- [Problem A]
Translate this sentence from the passage on articles of association into Spanish: "The business scope article expresses the limits of your WFOE’s business practice."

- [Extract provided]

Key articles of association
The articles of association are one of the most important documents in establishing a WFOE. These are the operating rules of the company and it is vital that they are properly structured, if they are not, you could run into problems later on. Unfortunately, many foreign investors make the mistake of regarding them as a simple formality and do not take the time to properly formulate them. When establishing a company with a limited life span of, say, 40 years, know what you are agreeing to. Here we highlight some of the articles, what they mean and what should be included.
Business scope article
The business scope article expresses the limits of your WFOE’s business practice. It needs to be a clear, honest assessment of your intended business scope while leaving the possibility for expansion.
Production scale article
This can be useful for expressing an exit strategy by linking production and profitability scales to unacceptable levels of business, thus permitting liquidation under such circumstances.
Liquidation audit article
A board of director’s resolution approves liquidation and termination in conjunction with the production scale article included in your articles of association. Liquidated assets are then paid in the following order: liquidation expenses, employees, outstanding taxes, secured debts, and other debts. Any funds remaining after business deregistration can be repatriated to the investors.
Total investment article
The relationship between your registered capital and your total investment capital can affect debt financing and the ability to obtain parent company loans. Clarity is important.

- [Dataset extract]
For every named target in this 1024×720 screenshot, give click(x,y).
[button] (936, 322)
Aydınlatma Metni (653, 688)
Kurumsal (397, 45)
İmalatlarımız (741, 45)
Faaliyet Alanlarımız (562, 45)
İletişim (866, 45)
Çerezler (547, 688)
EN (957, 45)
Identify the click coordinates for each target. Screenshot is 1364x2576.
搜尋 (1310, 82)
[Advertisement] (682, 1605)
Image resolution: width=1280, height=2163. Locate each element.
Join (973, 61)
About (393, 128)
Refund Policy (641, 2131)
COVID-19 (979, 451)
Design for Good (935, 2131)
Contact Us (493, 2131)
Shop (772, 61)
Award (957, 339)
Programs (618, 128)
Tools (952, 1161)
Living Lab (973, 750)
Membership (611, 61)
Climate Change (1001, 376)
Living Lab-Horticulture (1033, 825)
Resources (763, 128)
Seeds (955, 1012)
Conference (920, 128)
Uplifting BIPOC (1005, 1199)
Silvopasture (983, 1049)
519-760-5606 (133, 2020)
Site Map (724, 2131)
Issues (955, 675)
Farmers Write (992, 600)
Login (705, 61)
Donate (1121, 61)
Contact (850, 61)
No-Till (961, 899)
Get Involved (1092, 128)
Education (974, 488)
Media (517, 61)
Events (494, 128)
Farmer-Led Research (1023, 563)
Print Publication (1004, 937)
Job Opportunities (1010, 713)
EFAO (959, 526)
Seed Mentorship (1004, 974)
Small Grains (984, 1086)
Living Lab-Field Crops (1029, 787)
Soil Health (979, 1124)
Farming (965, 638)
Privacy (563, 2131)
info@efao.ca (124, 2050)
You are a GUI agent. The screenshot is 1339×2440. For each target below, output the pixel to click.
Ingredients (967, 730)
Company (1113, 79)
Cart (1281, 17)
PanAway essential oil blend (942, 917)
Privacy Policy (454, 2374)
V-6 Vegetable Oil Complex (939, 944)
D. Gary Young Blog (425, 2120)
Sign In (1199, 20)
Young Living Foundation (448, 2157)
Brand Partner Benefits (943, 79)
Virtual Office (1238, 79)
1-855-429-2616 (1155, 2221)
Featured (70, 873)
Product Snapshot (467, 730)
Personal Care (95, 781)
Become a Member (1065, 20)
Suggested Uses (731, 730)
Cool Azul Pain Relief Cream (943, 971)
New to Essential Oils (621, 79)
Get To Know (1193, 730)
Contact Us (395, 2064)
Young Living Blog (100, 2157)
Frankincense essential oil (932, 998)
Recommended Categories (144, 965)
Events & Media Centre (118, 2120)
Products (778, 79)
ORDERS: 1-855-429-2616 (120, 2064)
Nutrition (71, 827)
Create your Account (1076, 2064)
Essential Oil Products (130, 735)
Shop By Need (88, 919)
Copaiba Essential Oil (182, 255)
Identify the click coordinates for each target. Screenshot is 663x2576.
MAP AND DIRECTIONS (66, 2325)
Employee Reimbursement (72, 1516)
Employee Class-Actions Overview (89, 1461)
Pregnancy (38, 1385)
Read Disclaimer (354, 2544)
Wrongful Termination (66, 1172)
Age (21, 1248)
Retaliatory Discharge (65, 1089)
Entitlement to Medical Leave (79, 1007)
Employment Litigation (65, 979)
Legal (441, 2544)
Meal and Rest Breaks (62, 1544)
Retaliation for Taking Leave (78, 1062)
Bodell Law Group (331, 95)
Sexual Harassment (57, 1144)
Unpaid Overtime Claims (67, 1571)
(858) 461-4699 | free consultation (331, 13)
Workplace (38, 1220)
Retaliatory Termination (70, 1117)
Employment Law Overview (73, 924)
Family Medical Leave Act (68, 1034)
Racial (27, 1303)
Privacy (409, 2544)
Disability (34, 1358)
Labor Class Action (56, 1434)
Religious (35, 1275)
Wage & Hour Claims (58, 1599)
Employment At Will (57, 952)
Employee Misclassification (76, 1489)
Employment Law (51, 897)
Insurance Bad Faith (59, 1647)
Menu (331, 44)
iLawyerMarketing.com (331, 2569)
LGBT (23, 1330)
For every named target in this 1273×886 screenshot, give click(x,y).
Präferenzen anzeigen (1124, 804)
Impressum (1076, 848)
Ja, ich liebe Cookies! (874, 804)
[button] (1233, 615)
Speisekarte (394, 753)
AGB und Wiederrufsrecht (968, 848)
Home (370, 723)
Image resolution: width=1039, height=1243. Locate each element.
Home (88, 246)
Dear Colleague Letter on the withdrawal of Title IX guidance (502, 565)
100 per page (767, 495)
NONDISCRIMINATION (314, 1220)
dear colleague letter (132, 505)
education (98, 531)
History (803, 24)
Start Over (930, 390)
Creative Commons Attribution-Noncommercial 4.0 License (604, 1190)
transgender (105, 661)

- [Problem B]
In the records, duplicate the stretch from the line containing "Meal and Rest Breaks (62, 1544)" through the line containing "Employment Law (51, 897)", with both of those lines included.

- [Correct result A]
El artículo sobre el objeto social expresa los límites de la actividad comercial de su WFOE.

- [Correct result B]
Meal and Rest Breaks (62, 1544)
Retaliation for Taking Leave (78, 1062)
Bodell Law Group (331, 95)
Sexual Harassment (57, 1144)
Unpaid Overtime Claims (67, 1571)
(858) 461-4699 | free consultation (331, 13)
Workplace (38, 1220)
Retaliatory Termination (70, 1117)
Employment Law Overview (73, 924)
Family Medical Leave Act (68, 1034)
Racial (27, 1303)
Privacy (409, 2544)
Disability (34, 1358)
Labor Class Action (56, 1434)
Religious (35, 1275)
Wage & Hour Claims (58, 1599)
Employment At Will (57, 952)
Employee Misclassification (76, 1489)
Employment Law (51, 897)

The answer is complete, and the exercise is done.